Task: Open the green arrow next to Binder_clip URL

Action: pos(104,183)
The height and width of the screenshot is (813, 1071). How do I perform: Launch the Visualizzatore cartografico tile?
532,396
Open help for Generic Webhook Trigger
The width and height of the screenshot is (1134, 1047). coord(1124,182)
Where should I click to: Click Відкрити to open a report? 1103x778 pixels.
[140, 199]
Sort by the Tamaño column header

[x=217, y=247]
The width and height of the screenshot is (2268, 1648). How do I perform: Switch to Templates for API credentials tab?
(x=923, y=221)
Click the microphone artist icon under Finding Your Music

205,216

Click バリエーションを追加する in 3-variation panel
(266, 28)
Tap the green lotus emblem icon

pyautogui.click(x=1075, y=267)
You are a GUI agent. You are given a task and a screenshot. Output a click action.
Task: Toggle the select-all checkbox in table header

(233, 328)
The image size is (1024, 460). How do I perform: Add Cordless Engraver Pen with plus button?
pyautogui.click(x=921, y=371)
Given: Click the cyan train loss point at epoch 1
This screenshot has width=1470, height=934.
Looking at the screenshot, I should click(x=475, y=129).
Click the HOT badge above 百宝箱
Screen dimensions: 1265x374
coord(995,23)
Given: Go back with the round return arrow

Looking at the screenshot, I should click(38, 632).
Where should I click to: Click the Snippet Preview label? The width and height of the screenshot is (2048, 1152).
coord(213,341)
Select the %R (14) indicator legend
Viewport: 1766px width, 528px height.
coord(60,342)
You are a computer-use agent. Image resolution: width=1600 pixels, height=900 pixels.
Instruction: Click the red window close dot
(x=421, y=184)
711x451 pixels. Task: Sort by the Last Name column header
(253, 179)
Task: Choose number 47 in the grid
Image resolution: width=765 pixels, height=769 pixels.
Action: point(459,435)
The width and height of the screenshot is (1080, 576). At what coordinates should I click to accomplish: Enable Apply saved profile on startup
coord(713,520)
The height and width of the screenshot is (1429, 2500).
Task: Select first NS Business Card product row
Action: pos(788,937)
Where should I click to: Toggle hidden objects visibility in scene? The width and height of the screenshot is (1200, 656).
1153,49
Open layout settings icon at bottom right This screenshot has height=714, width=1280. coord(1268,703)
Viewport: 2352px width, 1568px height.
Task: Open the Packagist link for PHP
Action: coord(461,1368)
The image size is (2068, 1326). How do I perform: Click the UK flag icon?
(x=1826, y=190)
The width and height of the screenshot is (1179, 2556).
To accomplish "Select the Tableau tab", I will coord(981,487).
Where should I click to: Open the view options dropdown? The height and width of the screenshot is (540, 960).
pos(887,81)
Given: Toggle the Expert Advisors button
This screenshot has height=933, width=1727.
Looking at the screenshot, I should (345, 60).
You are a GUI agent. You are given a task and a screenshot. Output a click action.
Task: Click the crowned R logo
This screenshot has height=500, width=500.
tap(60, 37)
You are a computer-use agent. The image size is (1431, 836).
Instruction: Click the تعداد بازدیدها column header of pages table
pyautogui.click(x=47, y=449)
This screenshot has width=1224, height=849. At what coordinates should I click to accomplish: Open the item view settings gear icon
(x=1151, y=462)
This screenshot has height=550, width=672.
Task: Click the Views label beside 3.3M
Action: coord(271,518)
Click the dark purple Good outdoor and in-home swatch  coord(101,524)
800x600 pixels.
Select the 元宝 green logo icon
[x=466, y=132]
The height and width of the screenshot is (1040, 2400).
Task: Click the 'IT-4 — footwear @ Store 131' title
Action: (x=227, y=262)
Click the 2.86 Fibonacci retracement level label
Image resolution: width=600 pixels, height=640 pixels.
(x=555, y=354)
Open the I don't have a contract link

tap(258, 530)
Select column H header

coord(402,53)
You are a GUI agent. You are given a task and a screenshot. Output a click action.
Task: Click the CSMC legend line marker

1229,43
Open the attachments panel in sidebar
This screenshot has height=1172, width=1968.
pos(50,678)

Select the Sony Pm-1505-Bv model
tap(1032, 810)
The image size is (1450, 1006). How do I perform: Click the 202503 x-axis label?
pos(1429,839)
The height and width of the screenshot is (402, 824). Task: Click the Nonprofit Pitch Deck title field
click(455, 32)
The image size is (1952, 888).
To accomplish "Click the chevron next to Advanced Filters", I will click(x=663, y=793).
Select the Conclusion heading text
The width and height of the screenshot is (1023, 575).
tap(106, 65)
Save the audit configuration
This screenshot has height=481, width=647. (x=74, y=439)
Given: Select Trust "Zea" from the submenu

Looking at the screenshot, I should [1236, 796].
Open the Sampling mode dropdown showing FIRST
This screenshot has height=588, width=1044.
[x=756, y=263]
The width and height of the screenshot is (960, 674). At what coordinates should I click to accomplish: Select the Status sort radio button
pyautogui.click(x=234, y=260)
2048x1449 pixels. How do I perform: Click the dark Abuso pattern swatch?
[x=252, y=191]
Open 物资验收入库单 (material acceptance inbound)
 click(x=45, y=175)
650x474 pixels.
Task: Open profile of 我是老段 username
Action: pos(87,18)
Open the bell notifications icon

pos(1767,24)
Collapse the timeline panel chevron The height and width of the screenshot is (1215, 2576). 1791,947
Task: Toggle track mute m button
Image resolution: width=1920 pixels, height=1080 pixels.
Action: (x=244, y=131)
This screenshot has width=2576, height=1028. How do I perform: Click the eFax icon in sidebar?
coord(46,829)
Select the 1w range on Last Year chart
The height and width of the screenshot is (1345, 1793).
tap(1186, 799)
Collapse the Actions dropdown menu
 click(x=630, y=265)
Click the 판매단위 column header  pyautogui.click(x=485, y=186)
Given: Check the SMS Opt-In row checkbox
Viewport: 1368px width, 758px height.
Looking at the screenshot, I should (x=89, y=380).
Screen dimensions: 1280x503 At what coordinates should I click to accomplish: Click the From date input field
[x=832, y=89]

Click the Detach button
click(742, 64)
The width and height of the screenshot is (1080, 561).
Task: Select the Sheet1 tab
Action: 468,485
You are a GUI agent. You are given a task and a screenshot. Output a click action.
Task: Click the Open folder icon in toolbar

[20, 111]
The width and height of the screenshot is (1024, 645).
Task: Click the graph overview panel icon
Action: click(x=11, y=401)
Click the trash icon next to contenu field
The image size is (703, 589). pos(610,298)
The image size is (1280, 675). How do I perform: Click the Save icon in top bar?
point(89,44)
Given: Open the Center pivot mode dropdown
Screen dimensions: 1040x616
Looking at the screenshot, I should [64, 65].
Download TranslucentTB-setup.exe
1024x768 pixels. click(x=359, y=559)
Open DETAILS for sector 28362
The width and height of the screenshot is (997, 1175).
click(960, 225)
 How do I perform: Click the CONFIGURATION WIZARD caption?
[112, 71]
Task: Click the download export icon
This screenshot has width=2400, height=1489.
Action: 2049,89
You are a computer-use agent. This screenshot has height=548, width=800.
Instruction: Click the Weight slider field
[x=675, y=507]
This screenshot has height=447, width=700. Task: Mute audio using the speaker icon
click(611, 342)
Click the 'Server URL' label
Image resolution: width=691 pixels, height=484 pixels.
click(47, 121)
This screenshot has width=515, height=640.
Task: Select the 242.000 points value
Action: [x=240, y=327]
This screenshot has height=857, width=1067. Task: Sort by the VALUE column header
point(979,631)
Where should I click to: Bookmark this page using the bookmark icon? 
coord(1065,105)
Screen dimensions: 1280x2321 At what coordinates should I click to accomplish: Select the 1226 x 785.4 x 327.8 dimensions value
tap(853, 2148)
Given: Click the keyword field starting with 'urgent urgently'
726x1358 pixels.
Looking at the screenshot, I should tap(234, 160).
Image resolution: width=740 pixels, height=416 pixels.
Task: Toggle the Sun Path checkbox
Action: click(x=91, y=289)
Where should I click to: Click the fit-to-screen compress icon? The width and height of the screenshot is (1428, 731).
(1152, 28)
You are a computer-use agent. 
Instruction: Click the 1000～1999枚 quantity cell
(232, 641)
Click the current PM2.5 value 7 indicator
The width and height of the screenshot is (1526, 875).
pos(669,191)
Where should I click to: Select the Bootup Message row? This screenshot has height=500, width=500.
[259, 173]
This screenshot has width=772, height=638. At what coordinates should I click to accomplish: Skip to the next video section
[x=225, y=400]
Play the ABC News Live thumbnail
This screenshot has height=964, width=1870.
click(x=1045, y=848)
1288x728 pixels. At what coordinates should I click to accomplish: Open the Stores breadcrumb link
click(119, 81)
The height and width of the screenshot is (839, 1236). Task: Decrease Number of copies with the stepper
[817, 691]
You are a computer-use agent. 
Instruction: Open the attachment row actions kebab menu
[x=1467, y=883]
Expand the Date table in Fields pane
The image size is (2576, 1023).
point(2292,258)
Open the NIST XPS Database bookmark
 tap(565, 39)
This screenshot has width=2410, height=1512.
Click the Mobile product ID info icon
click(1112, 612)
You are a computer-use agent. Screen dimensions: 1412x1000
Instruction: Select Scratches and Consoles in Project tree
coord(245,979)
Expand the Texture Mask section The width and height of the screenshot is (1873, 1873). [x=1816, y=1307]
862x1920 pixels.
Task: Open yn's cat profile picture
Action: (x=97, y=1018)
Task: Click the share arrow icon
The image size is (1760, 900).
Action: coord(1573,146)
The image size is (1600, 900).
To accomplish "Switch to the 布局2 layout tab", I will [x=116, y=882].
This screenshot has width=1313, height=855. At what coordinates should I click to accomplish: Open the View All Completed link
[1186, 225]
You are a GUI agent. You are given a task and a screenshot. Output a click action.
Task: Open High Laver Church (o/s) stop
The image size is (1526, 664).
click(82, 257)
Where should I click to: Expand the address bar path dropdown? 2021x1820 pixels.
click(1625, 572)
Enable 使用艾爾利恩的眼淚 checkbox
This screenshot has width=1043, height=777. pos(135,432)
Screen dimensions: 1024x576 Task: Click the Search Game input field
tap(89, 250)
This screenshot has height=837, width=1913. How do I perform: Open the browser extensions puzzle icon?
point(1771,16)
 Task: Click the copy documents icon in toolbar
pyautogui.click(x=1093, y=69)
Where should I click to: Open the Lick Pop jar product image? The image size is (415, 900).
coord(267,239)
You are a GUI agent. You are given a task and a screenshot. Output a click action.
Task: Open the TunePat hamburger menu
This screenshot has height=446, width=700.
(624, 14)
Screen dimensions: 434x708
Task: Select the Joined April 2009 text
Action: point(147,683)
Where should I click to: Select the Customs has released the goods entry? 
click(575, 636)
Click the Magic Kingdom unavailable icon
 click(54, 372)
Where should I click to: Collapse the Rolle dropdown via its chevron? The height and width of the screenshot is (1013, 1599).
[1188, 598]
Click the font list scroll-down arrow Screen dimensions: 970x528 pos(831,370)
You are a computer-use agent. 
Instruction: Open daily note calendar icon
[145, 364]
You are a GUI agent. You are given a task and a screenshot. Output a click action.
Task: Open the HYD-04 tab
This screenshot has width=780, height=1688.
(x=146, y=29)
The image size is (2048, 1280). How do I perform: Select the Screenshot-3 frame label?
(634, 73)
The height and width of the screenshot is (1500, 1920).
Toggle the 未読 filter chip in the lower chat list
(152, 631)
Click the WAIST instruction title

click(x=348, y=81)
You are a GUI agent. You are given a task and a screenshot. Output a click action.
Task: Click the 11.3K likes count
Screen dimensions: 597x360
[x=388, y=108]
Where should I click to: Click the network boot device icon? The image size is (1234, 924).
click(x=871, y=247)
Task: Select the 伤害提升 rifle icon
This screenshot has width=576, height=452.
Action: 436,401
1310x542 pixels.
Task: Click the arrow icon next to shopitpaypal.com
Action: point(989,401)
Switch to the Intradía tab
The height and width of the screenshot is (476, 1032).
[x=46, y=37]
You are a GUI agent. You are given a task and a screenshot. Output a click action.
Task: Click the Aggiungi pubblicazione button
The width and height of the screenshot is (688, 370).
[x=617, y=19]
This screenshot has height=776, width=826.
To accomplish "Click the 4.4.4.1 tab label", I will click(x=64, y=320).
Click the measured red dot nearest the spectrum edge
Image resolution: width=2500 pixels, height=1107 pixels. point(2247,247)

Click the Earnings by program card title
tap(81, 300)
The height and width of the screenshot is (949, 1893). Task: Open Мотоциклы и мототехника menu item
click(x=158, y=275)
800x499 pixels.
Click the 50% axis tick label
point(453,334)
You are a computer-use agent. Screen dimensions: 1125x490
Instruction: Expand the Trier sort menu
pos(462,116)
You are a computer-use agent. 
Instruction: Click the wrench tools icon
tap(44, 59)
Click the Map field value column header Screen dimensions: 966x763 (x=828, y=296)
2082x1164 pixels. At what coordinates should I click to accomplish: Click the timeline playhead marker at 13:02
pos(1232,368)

*****

Reproduce the material verbatim, starting at the line that contains "Task: Select the 伤害提升 rifle icon" and ending after the line that contains "[x=46, y=37]".

** Result of this exercise **
Task: Select the 伤害提升 rifle icon
This screenshot has width=576, height=452.
Action: 436,401
1310x542 pixels.
Task: Click the arrow icon next to shopitpaypal.com
Action: point(989,401)
Switch to the Intradía tab
The height and width of the screenshot is (476, 1032).
[x=46, y=37]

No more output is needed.